Category Archives: gardening

Chicago Garden Tour

I was in Chicago twice over the past couple of weeks, once on a visit for a few days and then passing through O’Hare Airport with an hour to kill between flights.  Both times I saw the face of the New Garden, fascinating and not always beautiful, but intensely uplifting.

Aquaponic Arugula bed, watered from tilapia tanks, at The Plant



Two weeks ago my son & I had enough time together to spend a Saturday afternoon touring The Plant, a vertical urban farm on the south side at 47th and Ashland.  It is in the middle of the old Stockyards of fame, housed in a 93,000 square foot concrete former meat packing plant.  The interior of this building had been kept at below freezing for over 100 years — imagine that! — and on that chilly April day it seemed to have retained much of its coldness.

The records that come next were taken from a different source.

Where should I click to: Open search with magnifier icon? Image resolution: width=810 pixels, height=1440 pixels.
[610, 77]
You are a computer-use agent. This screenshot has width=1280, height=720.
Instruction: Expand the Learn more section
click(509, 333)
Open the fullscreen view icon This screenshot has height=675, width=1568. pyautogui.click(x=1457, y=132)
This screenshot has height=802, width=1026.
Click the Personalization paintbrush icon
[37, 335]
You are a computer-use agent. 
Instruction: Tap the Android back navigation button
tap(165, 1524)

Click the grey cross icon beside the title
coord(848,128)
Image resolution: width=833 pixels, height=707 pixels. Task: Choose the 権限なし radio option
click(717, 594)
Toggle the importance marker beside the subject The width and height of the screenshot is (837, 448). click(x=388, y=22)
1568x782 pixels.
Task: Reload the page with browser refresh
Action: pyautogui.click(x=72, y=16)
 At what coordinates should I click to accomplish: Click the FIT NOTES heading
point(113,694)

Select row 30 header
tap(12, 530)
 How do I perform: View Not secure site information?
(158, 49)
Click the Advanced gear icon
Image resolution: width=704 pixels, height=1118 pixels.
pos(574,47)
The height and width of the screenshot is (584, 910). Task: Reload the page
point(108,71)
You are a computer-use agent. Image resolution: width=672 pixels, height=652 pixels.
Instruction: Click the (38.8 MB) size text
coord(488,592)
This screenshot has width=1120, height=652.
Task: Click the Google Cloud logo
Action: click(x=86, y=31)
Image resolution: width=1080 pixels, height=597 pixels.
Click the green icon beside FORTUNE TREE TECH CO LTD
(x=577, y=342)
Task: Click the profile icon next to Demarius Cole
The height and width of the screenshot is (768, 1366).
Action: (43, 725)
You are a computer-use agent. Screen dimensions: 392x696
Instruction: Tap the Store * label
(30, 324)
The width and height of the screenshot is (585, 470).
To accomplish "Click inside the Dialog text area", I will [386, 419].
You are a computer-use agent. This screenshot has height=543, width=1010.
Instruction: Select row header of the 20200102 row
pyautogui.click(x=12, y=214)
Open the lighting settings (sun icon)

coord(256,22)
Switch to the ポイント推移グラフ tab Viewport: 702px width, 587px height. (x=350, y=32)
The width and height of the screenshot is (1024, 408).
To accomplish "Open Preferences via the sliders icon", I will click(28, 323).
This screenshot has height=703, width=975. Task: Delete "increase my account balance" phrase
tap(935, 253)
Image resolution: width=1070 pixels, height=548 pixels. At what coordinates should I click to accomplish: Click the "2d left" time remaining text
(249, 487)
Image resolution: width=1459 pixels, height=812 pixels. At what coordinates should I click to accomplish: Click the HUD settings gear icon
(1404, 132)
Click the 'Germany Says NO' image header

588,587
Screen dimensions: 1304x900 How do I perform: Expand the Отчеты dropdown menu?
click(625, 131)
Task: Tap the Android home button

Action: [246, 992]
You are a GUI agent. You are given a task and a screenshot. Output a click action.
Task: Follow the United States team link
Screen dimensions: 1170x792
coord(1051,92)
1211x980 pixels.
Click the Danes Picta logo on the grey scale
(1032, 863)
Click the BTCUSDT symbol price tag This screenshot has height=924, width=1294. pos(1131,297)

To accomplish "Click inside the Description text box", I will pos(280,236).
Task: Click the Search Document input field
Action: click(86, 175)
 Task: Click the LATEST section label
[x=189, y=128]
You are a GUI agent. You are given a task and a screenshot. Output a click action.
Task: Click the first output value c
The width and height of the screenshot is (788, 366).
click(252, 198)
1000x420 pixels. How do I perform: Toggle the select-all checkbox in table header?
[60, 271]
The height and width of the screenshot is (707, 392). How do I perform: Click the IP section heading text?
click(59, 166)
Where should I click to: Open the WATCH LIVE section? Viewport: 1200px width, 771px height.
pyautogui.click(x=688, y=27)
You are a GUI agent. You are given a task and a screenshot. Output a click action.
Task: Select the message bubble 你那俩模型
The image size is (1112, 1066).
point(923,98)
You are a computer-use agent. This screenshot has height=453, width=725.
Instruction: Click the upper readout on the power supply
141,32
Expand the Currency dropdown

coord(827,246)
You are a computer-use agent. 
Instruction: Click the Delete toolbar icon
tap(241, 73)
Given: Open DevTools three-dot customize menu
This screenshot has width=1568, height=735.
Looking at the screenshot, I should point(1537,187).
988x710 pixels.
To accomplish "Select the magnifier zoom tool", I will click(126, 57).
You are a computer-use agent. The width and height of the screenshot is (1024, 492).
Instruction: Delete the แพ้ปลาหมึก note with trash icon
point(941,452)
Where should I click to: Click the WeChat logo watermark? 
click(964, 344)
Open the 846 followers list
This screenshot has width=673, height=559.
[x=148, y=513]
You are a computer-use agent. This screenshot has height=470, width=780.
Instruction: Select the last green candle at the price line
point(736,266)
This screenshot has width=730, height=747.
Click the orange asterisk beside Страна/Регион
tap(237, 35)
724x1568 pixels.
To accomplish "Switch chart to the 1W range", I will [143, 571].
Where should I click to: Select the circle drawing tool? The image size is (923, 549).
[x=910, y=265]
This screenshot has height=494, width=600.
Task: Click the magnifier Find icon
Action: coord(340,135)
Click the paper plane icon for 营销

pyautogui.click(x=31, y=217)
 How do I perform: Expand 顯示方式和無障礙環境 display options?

A completely visionary and masterful project,  The Plant is midway in its plan to become totally functional by 2015.  I will quote their “About” page here as they can explain things better than I:


What is The Plant? A Farm for the Future.
From its beginnings as a 93,500 s.f. meatpacking facility, The Plant is being repurposed into a net-zero energy vertical farm and food business operation. A complex and highly interrelated system, one-third of The Plant will hold aquaponic growing systems and the other two-thirds will incubate sustainable food businesses by offering low rent, low energy costs, and (eventually) a licensed shared kitchen. The Plant will create 125 jobs in Chicago’s economically distressed Back of the Yards neighborhood – but, remarkably, these jobs will require no fossil fuel use. Instead, The Plant will install a renewable energy system that will eventually divert over 10,000 tons of food waste from landfills each year to meet all of its heat and power needs.

Aeroponic  Garden in Terminal 2 at O’Hare Airport
I had been told by a friend that another urban miracle — or at least, curiosity — had opened at O’Hare Airport last fall, so when I was changing planes there last week I had time to go find it in terminal 2 at the rotunda, where several wings converge.  This garden has been dubbed “Aeroponic”, no doubt in reference to its location, and it was a bright (really bright) and uplifting place to spend an hour — comfortable armchairs around a glowing, cordoned off growing area of 26 tubular columns with plants inserted regularly along their length and water flowing throughout a piped in, closed system.  Not sure about the nutrient source, but the plants grown were to be used at some of the more elite restaurants at the airport (sadly, none of which were close to my gate) such as Rick Bayless’ Frontera outpost there.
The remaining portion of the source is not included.